Je ne pense pas à elle. Je pense au portier. Ah ! qu’il va donc s’amuser tout à l’heure.

Savinien.

Tant mieux, tant mieux ! Mais cette petite poste ! quoi ? Je ne comprends pas.

Frontignac.

Eh bien hier, à cette fenêtre, je fumais mélancoliquement un de tes excellents cigares, en pensant à certain cheveu gris que le matin même Dominique avait cru découvrir sur ma tempe gauche, quand j’entends pousser un petit cri. Je lève la tête et j’aperçois Madeleine qui venait de laisser tomber un peloton de laine. Je rattrape au vol ledit peloton, j’écris à la hâte sur un bout de papier : « Mademoiselle, mon neveu sèche d’amour pour vous ; si vous ne lui répondez pas, je le connais, il est homme à se brûler la cervelle. » J’attache le poulet à la boule de laine, je fais un signe, le fil remonte, emportant ta déclaration. Un instant après il redescend, rapportant la réponse. Tiens, la voilà ! (Il lui donne une lettre qu’il tire de sa poche.) « Que M. Savinien ne se brûle rien, je n’aime et n’aimerai jamais que lui. » Est-ce charmant ? Hein !

Savinien, baisant la lettre.

Chère Madeleine !

Frontignac.

Dès lors la route était connue.
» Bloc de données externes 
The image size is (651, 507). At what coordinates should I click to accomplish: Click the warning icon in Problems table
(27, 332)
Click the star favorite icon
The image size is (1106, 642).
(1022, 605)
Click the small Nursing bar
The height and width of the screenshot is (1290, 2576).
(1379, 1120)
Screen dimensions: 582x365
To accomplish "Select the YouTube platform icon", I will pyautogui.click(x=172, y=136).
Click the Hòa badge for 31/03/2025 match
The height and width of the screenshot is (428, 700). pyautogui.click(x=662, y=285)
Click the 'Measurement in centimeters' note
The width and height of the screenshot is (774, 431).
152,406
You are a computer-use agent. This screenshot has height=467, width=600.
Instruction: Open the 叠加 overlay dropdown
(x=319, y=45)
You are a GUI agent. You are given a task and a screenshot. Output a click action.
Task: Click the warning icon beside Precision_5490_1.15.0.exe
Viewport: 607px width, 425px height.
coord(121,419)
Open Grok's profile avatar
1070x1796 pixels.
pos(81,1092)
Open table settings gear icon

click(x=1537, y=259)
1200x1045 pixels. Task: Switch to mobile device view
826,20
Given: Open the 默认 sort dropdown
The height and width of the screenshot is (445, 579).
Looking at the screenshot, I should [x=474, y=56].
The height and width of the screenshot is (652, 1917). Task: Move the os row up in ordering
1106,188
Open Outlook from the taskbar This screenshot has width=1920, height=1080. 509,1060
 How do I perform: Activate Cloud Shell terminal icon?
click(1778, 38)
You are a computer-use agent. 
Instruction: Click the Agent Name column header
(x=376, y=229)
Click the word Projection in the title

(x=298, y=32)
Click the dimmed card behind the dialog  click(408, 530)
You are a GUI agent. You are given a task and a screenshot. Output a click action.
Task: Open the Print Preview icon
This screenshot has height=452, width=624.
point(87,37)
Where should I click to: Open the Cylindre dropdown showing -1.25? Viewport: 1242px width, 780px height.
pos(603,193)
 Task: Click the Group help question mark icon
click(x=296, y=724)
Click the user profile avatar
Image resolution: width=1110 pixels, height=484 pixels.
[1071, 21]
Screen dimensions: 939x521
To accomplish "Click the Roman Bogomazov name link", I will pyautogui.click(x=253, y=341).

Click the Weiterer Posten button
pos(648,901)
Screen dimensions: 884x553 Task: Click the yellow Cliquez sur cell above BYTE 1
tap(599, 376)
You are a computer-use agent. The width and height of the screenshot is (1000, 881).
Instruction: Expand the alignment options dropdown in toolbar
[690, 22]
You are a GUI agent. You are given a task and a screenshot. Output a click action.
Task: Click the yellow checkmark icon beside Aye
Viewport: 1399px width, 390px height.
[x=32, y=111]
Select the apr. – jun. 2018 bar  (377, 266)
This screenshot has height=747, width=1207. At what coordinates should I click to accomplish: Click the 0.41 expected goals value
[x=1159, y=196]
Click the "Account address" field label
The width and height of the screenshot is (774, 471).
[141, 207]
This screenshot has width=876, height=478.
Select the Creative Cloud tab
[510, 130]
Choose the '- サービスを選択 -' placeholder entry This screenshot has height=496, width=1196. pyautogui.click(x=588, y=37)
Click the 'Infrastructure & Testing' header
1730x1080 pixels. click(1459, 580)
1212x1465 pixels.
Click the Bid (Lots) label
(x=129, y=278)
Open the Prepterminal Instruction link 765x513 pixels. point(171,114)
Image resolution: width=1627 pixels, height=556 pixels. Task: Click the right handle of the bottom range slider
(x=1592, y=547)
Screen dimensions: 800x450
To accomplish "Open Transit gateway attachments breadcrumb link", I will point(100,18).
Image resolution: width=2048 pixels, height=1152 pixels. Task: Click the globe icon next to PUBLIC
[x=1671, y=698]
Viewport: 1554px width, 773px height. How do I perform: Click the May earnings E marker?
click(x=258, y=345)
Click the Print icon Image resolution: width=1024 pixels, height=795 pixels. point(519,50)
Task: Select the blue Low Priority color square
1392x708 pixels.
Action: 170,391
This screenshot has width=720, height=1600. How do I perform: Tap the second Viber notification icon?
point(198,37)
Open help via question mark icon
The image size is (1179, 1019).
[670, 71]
Depuis hier nous avons échangé mille protestations plus incendiaires les unes que les autres, à faire venir les pompiers… Tiens, si tu veux t’enivrer de ses pattes de mouche, en voilà ! scélérat, en voilà ! (Il lui donne une liasse de lettres.)

Savinien, les baisant avec transport.

Ô bonheur !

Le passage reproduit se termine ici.